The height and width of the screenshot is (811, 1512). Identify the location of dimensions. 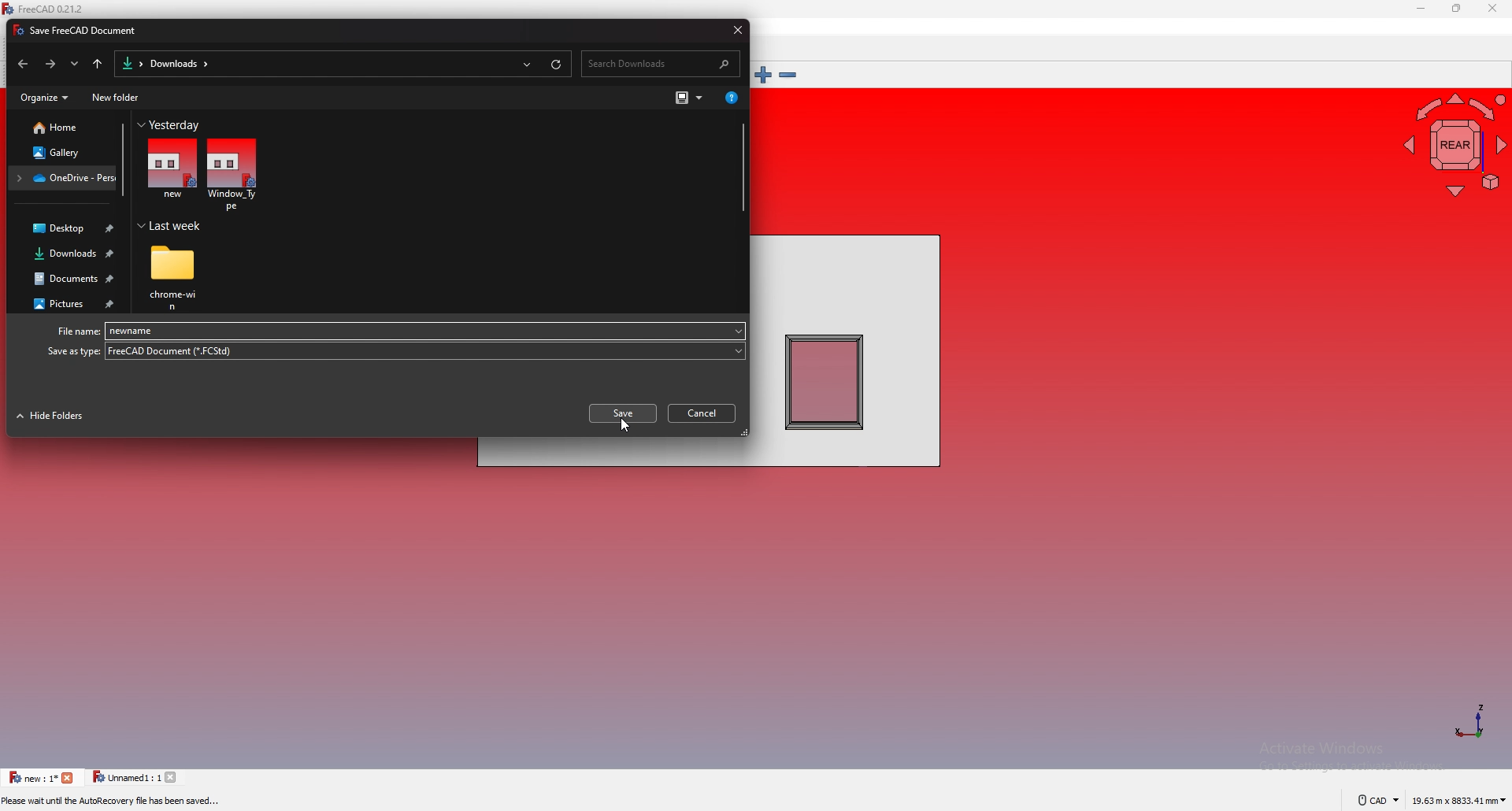
(1458, 801).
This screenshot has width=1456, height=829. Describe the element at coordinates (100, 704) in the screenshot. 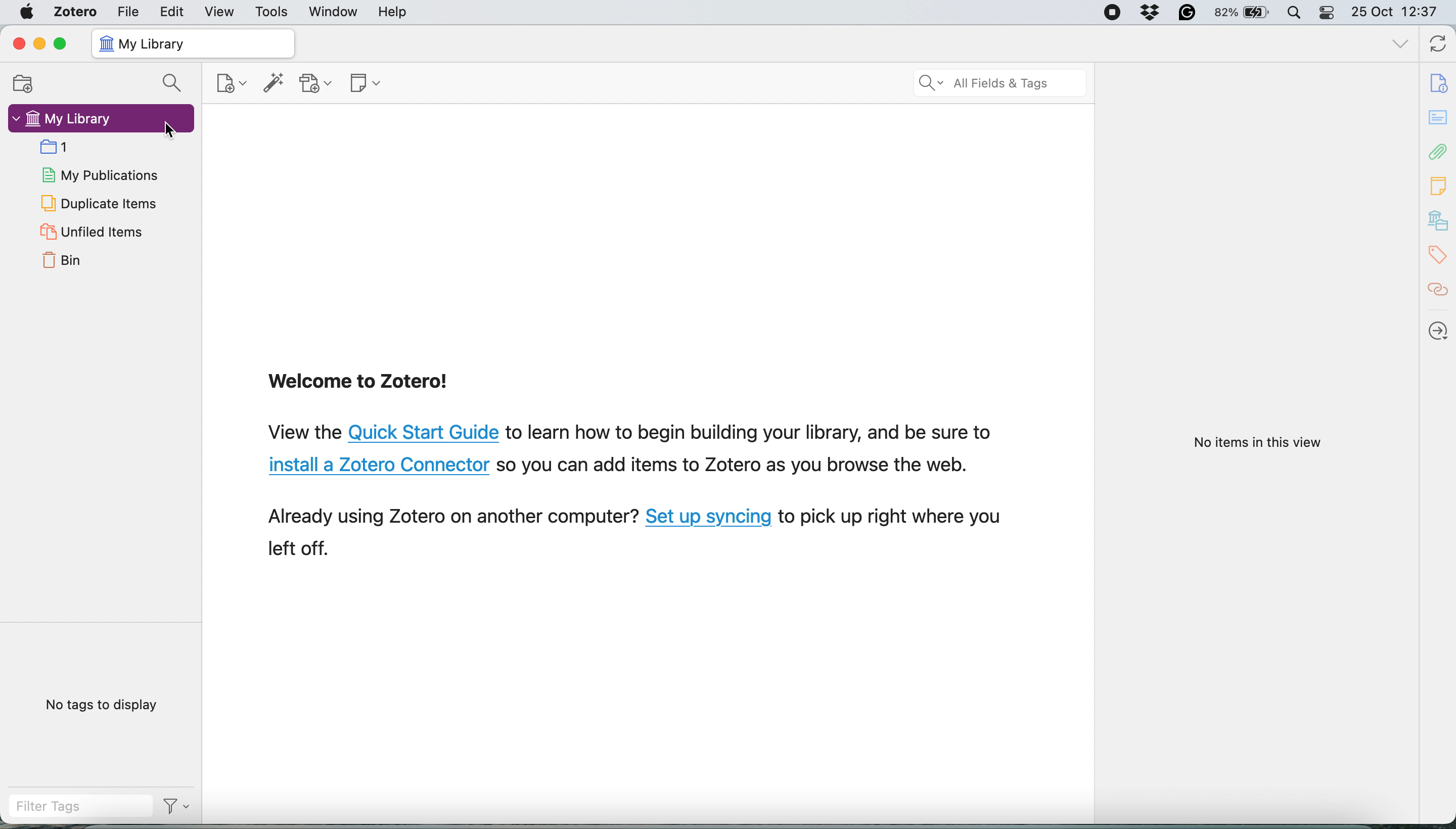

I see `no tags to display` at that location.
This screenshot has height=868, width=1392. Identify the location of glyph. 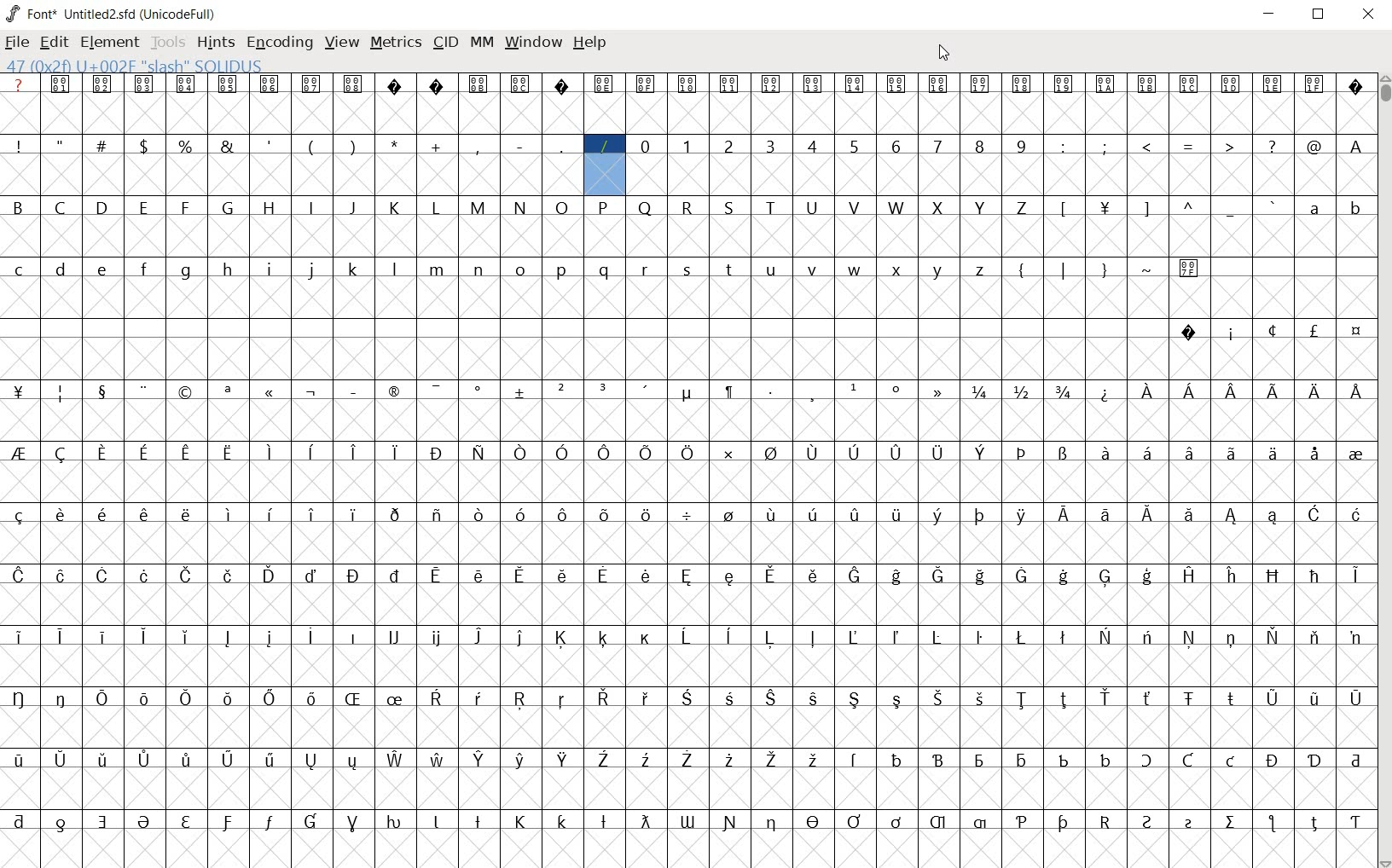
(105, 270).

▸ Exercise task
Reproduce all of the entries above word for word, leaving out the pictures.

▸ Problem solution
The height and width of the screenshot is (811, 1512). Identify the location of dimensions. 
(1458, 801).
This screenshot has width=1456, height=829. Describe the element at coordinates (100, 704) in the screenshot. 

I see `no tags to display` at that location.
This screenshot has height=868, width=1392. Identify the location of glyph. 
(105, 270).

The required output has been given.